WHAT TO WORK ON. Could you copy the rows from the start of the records through the line containing "(166, 432).", substituting "Pinpoint" for "Identify" and leaving all else unchanged?

(Pixel coordinate grounding data)
● ● ● ● ●

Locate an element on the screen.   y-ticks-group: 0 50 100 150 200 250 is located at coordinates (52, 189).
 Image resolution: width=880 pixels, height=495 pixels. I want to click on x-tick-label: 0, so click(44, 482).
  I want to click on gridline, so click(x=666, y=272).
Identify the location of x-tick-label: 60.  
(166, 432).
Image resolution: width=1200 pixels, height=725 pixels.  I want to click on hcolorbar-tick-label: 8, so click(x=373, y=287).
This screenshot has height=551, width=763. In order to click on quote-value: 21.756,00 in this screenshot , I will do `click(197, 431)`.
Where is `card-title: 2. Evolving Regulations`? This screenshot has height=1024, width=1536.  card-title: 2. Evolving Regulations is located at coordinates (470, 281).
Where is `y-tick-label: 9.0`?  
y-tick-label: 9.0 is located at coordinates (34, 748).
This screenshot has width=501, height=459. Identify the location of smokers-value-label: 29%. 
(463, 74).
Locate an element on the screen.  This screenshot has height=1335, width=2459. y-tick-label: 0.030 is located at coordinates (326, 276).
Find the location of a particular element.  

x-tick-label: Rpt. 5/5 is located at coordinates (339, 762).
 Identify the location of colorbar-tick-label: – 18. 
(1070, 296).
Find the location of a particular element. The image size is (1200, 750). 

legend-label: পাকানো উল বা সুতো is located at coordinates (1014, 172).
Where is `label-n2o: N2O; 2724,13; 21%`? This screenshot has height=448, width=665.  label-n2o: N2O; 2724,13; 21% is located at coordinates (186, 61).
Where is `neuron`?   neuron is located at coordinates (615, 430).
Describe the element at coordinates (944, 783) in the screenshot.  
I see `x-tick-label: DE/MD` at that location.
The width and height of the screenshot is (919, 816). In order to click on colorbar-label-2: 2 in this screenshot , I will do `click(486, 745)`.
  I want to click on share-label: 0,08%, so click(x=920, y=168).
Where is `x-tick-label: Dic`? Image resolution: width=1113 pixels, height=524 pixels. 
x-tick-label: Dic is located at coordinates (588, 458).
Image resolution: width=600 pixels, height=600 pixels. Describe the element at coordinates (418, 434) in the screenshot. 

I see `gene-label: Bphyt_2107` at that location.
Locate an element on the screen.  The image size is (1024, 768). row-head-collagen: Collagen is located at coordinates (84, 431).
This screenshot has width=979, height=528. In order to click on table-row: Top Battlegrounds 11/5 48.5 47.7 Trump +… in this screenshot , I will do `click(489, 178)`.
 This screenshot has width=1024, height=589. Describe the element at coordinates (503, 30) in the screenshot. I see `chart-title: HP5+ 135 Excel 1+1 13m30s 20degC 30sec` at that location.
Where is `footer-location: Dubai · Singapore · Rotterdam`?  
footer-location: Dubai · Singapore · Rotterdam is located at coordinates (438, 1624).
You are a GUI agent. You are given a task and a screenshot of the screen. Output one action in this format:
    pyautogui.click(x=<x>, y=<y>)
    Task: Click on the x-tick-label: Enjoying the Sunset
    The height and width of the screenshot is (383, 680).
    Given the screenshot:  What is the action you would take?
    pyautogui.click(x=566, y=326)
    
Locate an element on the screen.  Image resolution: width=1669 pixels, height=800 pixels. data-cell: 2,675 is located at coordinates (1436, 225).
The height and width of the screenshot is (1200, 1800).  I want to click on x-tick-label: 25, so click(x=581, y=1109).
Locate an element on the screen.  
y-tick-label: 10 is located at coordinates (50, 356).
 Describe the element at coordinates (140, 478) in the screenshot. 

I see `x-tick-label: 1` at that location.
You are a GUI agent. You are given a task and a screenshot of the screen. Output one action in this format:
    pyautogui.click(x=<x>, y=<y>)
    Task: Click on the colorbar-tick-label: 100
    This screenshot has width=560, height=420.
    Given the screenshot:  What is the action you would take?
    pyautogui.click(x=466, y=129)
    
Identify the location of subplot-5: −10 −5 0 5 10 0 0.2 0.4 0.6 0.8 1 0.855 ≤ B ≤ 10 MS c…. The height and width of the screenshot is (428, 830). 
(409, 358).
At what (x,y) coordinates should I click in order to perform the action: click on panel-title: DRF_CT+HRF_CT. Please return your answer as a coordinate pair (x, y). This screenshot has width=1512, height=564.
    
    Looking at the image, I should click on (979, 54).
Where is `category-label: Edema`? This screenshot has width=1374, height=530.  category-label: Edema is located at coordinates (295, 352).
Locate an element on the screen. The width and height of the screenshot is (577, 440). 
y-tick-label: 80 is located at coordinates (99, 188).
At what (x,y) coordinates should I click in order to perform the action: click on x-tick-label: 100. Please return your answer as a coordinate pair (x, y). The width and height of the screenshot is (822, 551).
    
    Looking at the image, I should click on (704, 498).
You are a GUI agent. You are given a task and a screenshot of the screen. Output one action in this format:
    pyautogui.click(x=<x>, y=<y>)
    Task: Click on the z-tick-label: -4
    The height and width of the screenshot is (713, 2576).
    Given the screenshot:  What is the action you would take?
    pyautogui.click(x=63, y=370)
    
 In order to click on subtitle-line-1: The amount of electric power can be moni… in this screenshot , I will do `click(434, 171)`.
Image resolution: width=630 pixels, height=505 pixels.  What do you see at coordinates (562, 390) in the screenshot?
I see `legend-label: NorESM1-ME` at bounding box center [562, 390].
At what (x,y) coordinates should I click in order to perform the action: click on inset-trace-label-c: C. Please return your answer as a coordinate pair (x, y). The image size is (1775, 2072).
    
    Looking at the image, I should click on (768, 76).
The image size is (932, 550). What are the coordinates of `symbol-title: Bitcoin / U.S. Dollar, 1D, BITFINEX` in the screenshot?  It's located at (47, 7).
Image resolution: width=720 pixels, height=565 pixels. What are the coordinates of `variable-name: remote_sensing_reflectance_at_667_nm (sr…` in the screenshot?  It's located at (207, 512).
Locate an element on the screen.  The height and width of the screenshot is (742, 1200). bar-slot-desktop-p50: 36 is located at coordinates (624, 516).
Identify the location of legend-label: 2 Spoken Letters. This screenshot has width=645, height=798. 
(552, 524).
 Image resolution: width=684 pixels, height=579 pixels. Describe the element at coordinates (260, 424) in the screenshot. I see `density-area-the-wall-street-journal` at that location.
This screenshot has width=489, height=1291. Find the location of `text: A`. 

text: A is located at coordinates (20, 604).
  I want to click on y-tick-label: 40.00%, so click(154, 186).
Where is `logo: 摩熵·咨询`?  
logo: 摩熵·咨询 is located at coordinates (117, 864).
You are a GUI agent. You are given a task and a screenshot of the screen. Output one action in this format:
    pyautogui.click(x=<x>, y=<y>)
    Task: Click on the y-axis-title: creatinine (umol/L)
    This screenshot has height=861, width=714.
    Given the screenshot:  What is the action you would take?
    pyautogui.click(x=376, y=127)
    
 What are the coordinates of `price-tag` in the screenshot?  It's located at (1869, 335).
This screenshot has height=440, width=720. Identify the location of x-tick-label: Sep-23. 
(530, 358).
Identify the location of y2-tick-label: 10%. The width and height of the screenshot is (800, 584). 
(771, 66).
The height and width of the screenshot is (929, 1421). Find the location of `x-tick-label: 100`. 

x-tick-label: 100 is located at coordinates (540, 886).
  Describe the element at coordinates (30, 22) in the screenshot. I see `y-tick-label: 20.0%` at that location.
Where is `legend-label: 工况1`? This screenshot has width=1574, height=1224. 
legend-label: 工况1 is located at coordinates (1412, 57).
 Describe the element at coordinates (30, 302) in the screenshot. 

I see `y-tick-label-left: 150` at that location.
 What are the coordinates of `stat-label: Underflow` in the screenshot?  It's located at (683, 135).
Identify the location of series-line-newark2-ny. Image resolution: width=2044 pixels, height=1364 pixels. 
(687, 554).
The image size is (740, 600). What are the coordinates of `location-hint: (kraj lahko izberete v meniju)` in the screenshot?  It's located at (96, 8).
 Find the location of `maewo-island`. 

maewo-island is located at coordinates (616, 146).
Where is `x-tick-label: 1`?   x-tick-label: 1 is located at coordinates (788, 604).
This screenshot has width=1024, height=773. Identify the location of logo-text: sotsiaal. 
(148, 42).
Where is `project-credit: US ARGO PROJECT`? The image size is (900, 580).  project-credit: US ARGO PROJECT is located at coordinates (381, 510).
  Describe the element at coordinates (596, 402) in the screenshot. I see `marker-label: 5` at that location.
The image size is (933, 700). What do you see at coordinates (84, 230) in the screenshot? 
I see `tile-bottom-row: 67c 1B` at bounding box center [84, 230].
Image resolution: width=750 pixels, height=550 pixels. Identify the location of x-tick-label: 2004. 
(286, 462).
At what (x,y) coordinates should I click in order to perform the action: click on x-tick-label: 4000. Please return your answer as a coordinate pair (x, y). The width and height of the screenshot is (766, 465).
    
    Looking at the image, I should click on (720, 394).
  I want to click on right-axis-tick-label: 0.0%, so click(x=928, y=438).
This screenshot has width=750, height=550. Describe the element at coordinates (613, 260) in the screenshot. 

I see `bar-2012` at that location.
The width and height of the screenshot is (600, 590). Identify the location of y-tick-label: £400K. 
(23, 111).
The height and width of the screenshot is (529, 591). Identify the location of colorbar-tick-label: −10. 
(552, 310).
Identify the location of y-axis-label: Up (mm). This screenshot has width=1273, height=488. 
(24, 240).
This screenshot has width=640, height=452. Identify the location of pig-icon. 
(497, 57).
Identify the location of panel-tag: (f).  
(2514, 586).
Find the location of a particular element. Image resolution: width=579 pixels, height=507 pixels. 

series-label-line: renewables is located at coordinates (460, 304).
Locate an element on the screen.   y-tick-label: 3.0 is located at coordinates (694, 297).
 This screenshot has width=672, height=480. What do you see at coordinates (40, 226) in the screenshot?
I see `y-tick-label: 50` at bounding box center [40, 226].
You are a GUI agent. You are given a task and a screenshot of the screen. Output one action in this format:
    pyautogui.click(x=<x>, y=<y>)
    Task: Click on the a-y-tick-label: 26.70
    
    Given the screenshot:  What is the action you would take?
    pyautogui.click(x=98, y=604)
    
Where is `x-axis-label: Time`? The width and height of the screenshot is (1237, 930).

● ● ● ● ●

ANSWER BOX.
Locate an element on the screen.   y-ticks-group: 0 50 100 150 200 250 is located at coordinates (52, 189).
 Image resolution: width=880 pixels, height=495 pixels. I want to click on x-tick-label: 0, so click(44, 482).
  I want to click on gridline, so click(x=666, y=272).
Pinpoint the location of x-tick-label: 60.  
(166, 432).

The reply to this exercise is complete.